Addressing Bush's state of disunion
By James Carroll, 1/20/2004
IN HIS STATE of the Union address tonight, President Bush will speak of the nightmare he has created in Iraq as if it is a dream come true. Yet the contrary facts of the American misadventure have begun to speak for themselves. When the awful story of the Iraq war is written, the two weeks just past may be recognized as a time when the deception and disarray of Bush's policy were made more clear than ever. These are events to which the president will not refer tonight, yet taken together, they reveal the true state of his disunion:
- On Jan. 4, the tape of a belligerent voice claiming to be Osama bin Laden was broadcast on Al Jazeera television. The next day the CIA confirmed that it was bin Laden, and that, made recently, the tape showed he is still alive.
- On Jan. 8, the Carnegie Endowment for International Peace rebutted major Bush claims on Iraq, concluding that "administration officials systematically misrepresented the threat from Iraq WMD and ballistic missile programs."
- On Jan. 11, on television, former Treasury Secretary Paul O'Neill confirmed reports in Ron Suskind's "The Price of Loyalty" that the Bush administration planned war against Iraq before 9/11, "from the very beginning."

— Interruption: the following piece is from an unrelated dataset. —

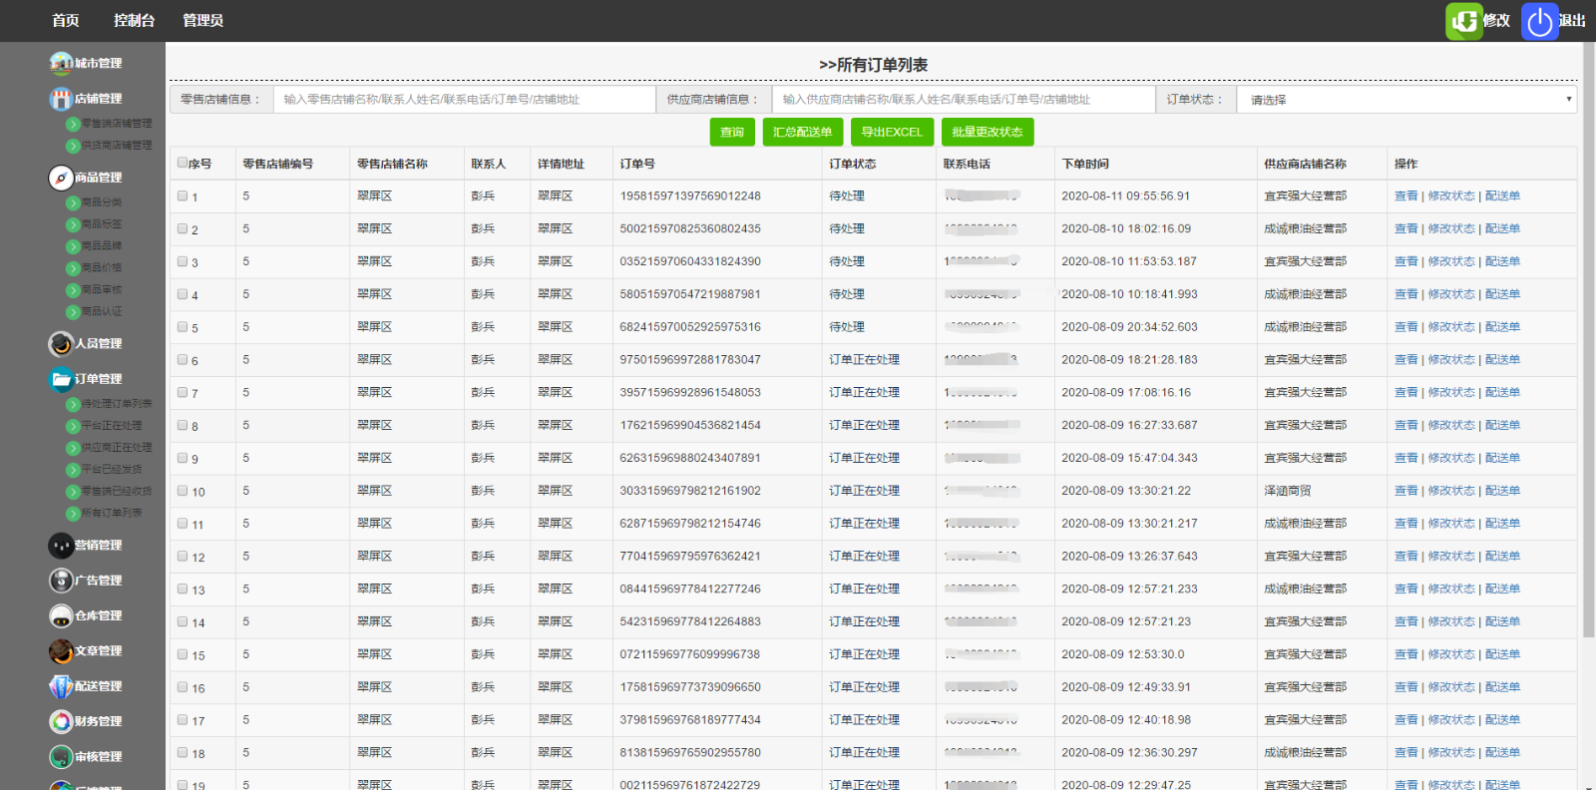This screenshot has width=1596, height=790.
Task: Toggle the select-all checkbox beside 序号
Action: (x=183, y=163)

- On Jan. 12, a paper published at the Army War College described the war on terrorism as "strategically unfocused." The assessment from within the military itself blasted the Bush-led effort because it "promises more than it can deliver, and threatens to dissipate US military resources in an endless and hopeless search for absolute security."
- On Jan. 13, the Bush administration reversed itself to announce that Canada could participate in contracts for the rebuilding of Iraq. Washington's punitive rejection of countries that had opposed the war was not working.
- On Jan. 14, Human Rights Watch issued a report that held some US tactics in Iraq to be in violation of the Geneva Conventions, including home demolitions that "did not meet the test of military necessity." The report accused the army of arresting and holding Iraqi civilians simply because they were relatives of fugitives.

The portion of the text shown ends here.